*Aim:* Reproduce every line of the following material word for word, with nothing changed.

········

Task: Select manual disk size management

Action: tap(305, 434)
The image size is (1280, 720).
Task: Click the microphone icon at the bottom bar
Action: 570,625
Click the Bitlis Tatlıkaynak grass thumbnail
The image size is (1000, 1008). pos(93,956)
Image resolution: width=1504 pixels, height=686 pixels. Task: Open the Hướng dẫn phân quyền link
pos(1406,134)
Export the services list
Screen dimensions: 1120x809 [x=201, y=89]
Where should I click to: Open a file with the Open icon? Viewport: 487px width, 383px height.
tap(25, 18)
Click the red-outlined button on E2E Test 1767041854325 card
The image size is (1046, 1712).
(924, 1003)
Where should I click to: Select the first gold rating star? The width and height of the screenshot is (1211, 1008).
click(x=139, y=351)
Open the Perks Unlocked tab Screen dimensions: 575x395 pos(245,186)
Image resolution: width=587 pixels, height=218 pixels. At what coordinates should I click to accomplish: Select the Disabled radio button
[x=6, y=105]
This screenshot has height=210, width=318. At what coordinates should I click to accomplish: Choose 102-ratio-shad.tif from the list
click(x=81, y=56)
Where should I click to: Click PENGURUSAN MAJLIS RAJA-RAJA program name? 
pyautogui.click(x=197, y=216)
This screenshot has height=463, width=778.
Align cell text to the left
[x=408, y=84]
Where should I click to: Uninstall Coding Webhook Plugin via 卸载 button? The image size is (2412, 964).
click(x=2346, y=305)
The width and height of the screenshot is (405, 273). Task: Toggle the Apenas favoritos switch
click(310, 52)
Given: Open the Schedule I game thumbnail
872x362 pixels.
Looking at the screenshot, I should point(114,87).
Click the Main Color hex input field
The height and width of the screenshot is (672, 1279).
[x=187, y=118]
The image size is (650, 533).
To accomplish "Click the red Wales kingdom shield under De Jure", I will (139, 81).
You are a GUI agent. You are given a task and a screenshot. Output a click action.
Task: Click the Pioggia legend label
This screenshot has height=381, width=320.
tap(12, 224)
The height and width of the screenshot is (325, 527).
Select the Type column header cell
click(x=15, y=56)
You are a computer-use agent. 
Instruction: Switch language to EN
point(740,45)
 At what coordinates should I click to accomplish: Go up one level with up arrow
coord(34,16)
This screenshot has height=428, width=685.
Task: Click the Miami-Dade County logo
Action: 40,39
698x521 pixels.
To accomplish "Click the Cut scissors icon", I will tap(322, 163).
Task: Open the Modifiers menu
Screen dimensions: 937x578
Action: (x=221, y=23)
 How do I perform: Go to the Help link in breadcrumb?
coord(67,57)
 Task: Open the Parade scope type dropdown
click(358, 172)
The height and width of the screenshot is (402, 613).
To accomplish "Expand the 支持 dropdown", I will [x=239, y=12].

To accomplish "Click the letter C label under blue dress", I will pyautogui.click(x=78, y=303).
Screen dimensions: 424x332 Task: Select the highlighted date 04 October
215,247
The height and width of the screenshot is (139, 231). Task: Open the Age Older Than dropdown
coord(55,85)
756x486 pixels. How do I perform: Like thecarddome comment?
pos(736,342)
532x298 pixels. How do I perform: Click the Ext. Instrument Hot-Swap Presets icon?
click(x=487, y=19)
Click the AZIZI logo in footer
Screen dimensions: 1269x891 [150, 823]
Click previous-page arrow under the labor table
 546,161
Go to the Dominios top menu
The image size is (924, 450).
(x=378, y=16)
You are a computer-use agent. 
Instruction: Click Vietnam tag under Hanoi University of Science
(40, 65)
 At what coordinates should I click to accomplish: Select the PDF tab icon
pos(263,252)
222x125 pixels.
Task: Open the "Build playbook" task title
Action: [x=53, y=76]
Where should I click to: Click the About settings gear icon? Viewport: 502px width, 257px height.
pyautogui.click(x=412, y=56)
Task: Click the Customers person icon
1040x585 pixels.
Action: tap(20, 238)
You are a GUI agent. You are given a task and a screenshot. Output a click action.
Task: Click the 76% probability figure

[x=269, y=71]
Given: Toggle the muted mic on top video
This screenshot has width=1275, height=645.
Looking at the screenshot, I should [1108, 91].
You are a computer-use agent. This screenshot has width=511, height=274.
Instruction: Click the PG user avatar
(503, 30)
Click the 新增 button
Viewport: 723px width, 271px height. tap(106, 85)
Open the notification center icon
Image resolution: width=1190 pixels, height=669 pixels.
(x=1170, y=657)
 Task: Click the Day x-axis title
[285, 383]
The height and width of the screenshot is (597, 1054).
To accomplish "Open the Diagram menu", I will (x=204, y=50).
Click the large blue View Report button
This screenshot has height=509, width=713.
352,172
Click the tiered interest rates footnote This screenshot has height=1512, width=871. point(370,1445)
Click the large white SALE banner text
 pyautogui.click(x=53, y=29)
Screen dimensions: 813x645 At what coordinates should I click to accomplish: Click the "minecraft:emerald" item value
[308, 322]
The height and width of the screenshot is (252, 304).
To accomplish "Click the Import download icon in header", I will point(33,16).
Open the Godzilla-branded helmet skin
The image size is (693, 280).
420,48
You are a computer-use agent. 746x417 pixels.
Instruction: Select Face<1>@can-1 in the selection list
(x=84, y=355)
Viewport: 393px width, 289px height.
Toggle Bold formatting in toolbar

········

*Task output:*
Task: Select manual disk size management

Action: tap(305, 434)
The image size is (1280, 720).
Task: Click the microphone icon at the bottom bar
Action: 570,625
Click the Bitlis Tatlıkaynak grass thumbnail
The image size is (1000, 1008). pos(93,956)
Image resolution: width=1504 pixels, height=686 pixels. Task: Open the Hướng dẫn phân quyền link
pos(1406,134)
Export the services list
Screen dimensions: 1120x809 [x=201, y=89]
Where should I click to: Open a file with the Open icon? Viewport: 487px width, 383px height.
tap(25, 18)
Click the red-outlined button on E2E Test 1767041854325 card
The image size is (1046, 1712).
(924, 1003)
Where should I click to: Select the first gold rating star? The width and height of the screenshot is (1211, 1008).
click(x=139, y=351)
Open the Perks Unlocked tab Screen dimensions: 575x395 pos(245,186)
Image resolution: width=587 pixels, height=218 pixels. At what coordinates should I click to accomplish: Select the Disabled radio button
[x=6, y=105]
This screenshot has height=210, width=318. At what coordinates should I click to accomplish: Choose 102-ratio-shad.tif from the list
click(x=81, y=56)
Where should I click to: Click PENGURUSAN MAJLIS RAJA-RAJA program name? 
pyautogui.click(x=197, y=216)
This screenshot has height=463, width=778.
Align cell text to the left
[x=408, y=84]
Where should I click to: Uninstall Coding Webhook Plugin via 卸载 button? The image size is (2412, 964).
click(x=2346, y=305)
The width and height of the screenshot is (405, 273). Task: Toggle the Apenas favoritos switch
click(310, 52)
Given: Open the Schedule I game thumbnail
872x362 pixels.
Looking at the screenshot, I should point(114,87).
Click the Main Color hex input field
The height and width of the screenshot is (672, 1279).
[x=187, y=118]
The image size is (650, 533).
To accomplish "Click the red Wales kingdom shield under De Jure", I will (139, 81).
You are a GUI agent. You are given a task and a screenshot. Output a click action.
Task: Click the Pioggia legend label
This screenshot has height=381, width=320.
tap(12, 224)
The height and width of the screenshot is (325, 527).
Select the Type column header cell
click(x=15, y=56)
You are a computer-use agent. 
Instruction: Switch language to EN
point(740,45)
 At what coordinates should I click to accomplish: Go up one level with up arrow
coord(34,16)
This screenshot has height=428, width=685.
Task: Click the Miami-Dade County logo
Action: 40,39
698x521 pixels.
To accomplish "Click the Cut scissors icon", I will tap(322, 163).
Task: Open the Modifiers menu
Screen dimensions: 937x578
Action: (x=221, y=23)
 How do I perform: Go to the Help link in breadcrumb?
coord(67,57)
 Task: Open the Parade scope type dropdown
click(358, 172)
The height and width of the screenshot is (402, 613).
To accomplish "Expand the 支持 dropdown", I will [x=239, y=12].

To accomplish "Click the letter C label under blue dress", I will pyautogui.click(x=78, y=303).
Screen dimensions: 424x332 Task: Select the highlighted date 04 October
215,247
The height and width of the screenshot is (139, 231). Task: Open the Age Older Than dropdown
coord(55,85)
756x486 pixels. How do I perform: Like thecarddome comment?
pos(736,342)
532x298 pixels. How do I perform: Click the Ext. Instrument Hot-Swap Presets icon?
click(x=487, y=19)
Click the AZIZI logo in footer
Screen dimensions: 1269x891 [150, 823]
Click previous-page arrow under the labor table
 546,161
Go to the Dominios top menu
The image size is (924, 450).
(x=378, y=16)
You are a computer-use agent. 
Instruction: Click Vietnam tag under Hanoi University of Science
(40, 65)
 At what coordinates should I click to accomplish: Select the PDF tab icon
pos(263,252)
222x125 pixels.
Task: Open the "Build playbook" task title
Action: [x=53, y=76]
Where should I click to: Click the About settings gear icon? Viewport: 502px width, 257px height.
pyautogui.click(x=412, y=56)
Task: Click the Customers person icon
1040x585 pixels.
Action: tap(20, 238)
You are a GUI agent. You are given a task and a screenshot. Output a click action.
Task: Click the 76% probability figure

[x=269, y=71]
Given: Toggle the muted mic on top video
This screenshot has width=1275, height=645.
Looking at the screenshot, I should [1108, 91].
You are a computer-use agent. This screenshot has width=511, height=274.
Instruction: Click the PG user avatar
(503, 30)
Click the 新增 button
Viewport: 723px width, 271px height. tap(106, 85)
Open the notification center icon
Image resolution: width=1190 pixels, height=669 pixels.
(x=1170, y=657)
 Task: Click the Day x-axis title
[285, 383]
The height and width of the screenshot is (597, 1054).
To accomplish "Open the Diagram menu", I will (x=204, y=50).
Click the large blue View Report button
This screenshot has height=509, width=713.
352,172
Click the tiered interest rates footnote This screenshot has height=1512, width=871. point(370,1445)
Click the large white SALE banner text
 pyautogui.click(x=53, y=29)
Screen dimensions: 813x645 At what coordinates should I click to accomplish: Click the "minecraft:emerald" item value
[308, 322]
The height and width of the screenshot is (252, 304).
To accomplish "Click the Import download icon in header", I will point(33,16).
Open the Godzilla-branded helmet skin
The image size is (693, 280).
420,48
You are a computer-use agent. 746x417 pixels.
Instruction: Select Face<1>@can-1 in the selection list
(x=84, y=355)
Viewport: 393px width, 289px height.
Toggle Bold formatting in toolbar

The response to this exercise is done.